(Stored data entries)

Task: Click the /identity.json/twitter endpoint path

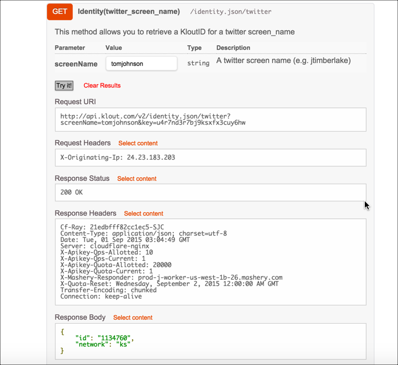Action: 230,12
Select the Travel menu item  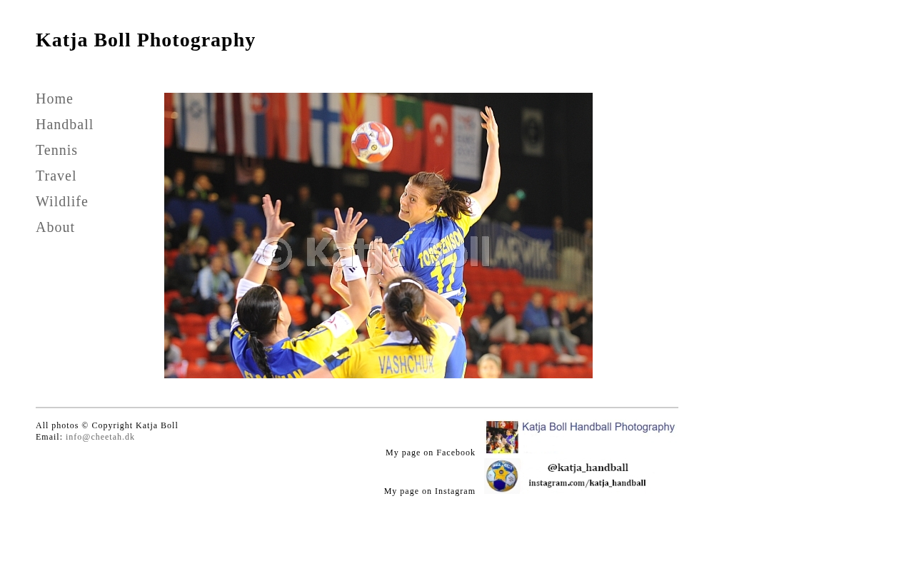click(x=56, y=176)
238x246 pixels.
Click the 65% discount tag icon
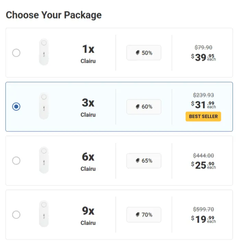tap(138, 160)
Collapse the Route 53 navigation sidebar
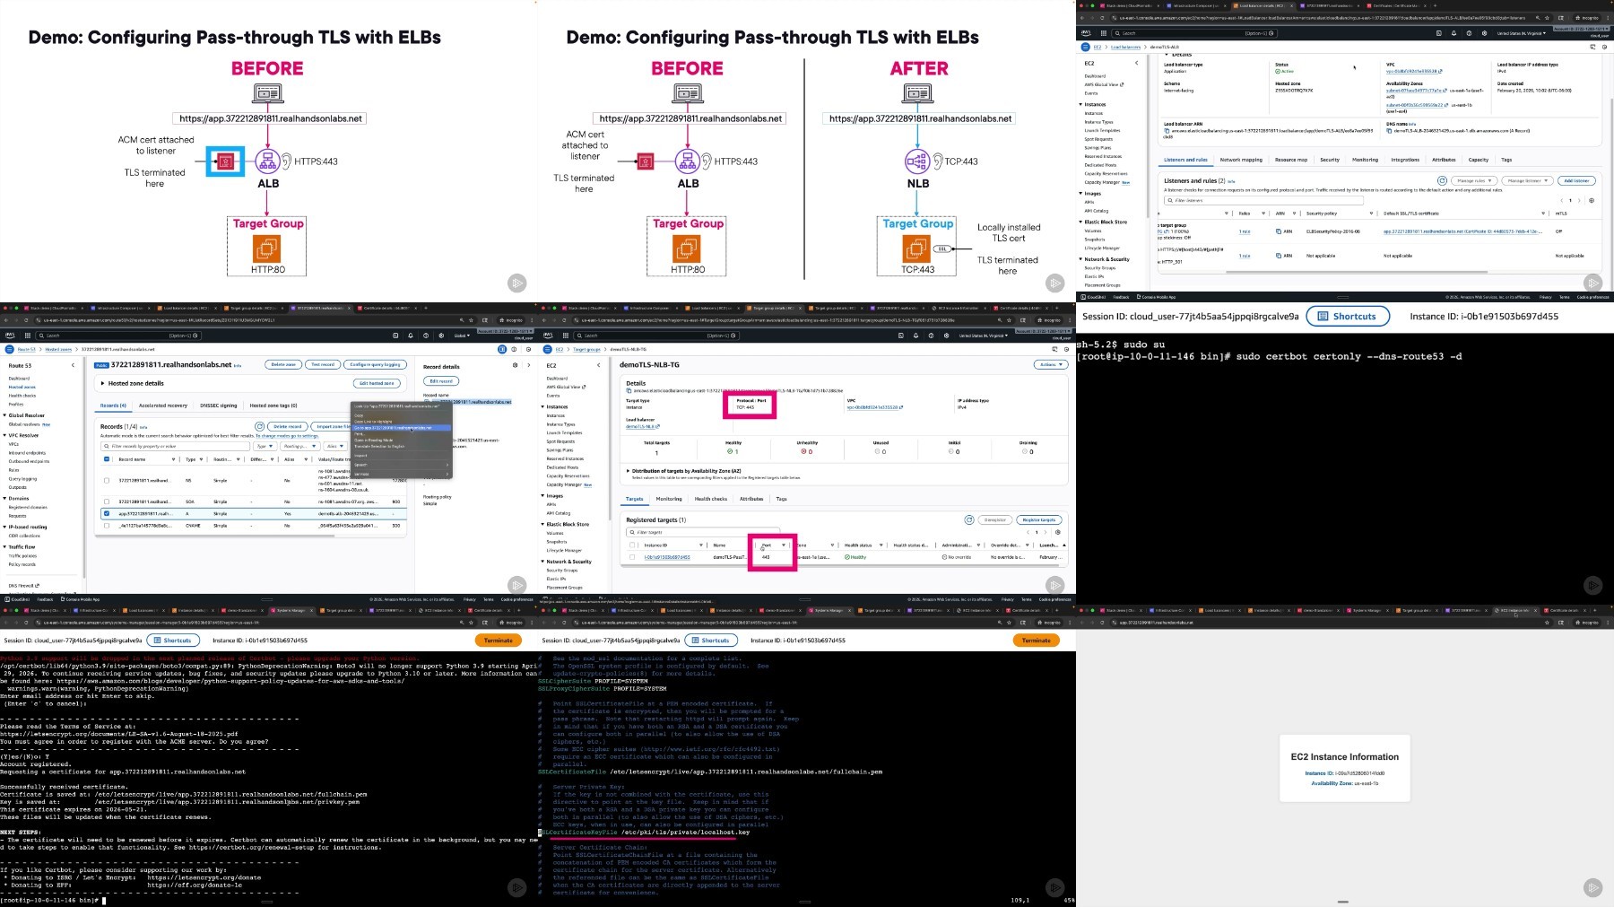 73,365
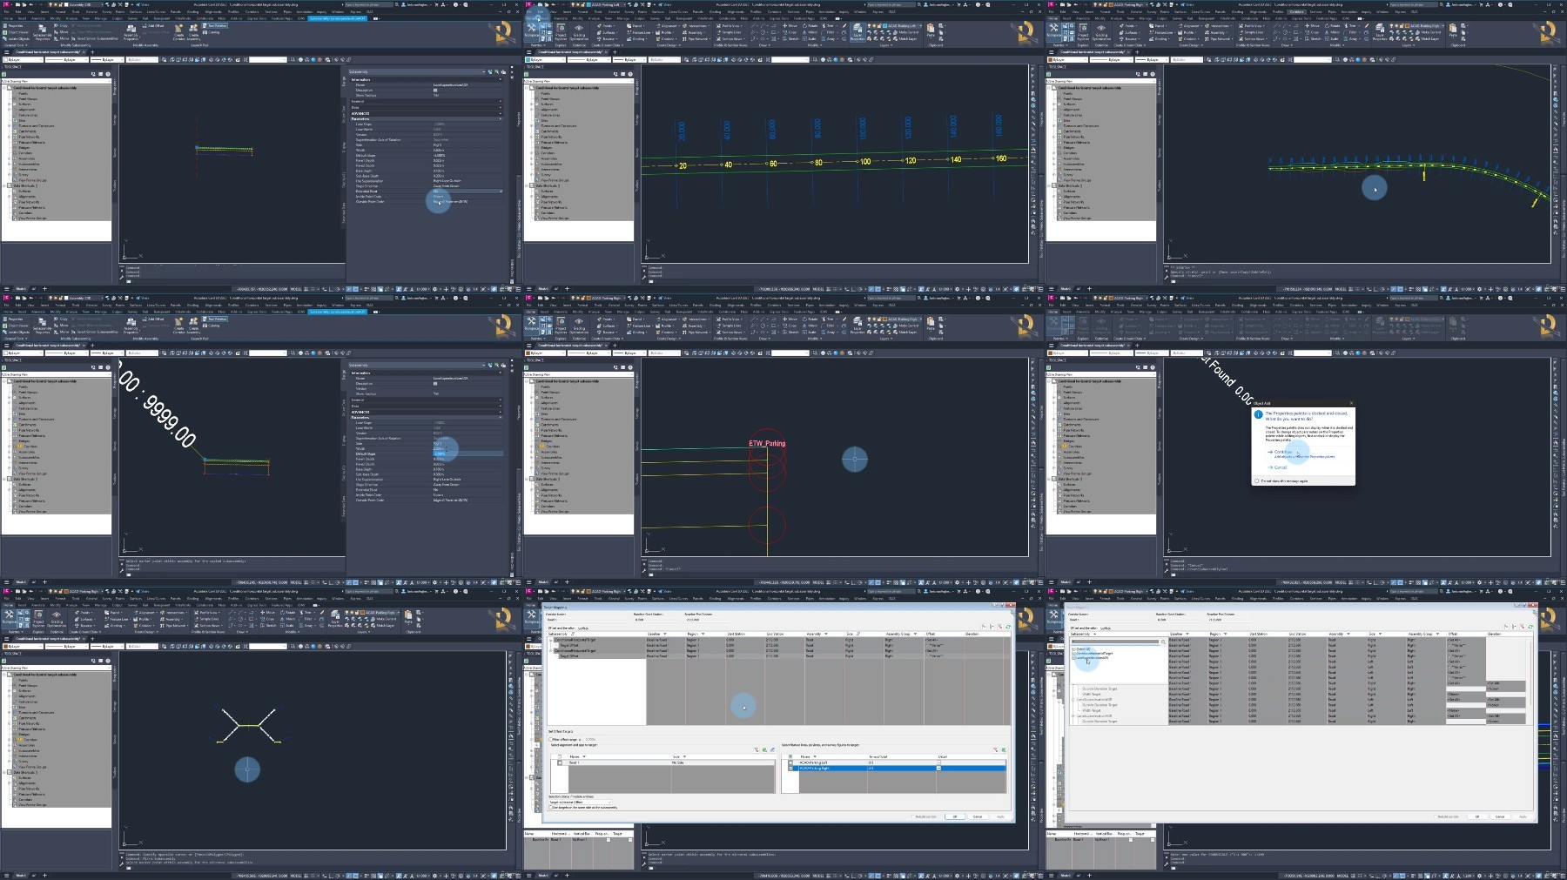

* WHAT THIS TASK INVOLVES *
Exclude the pictures and write out exactly the lines from the one holding "Click the 65% discount tag icon" through the end of the entries, inclusive, and only those.

* REPLY *
Click the 65% discount tag icon
tap(138, 160)
Collapse the Route 53 navigation sidebar
 73,365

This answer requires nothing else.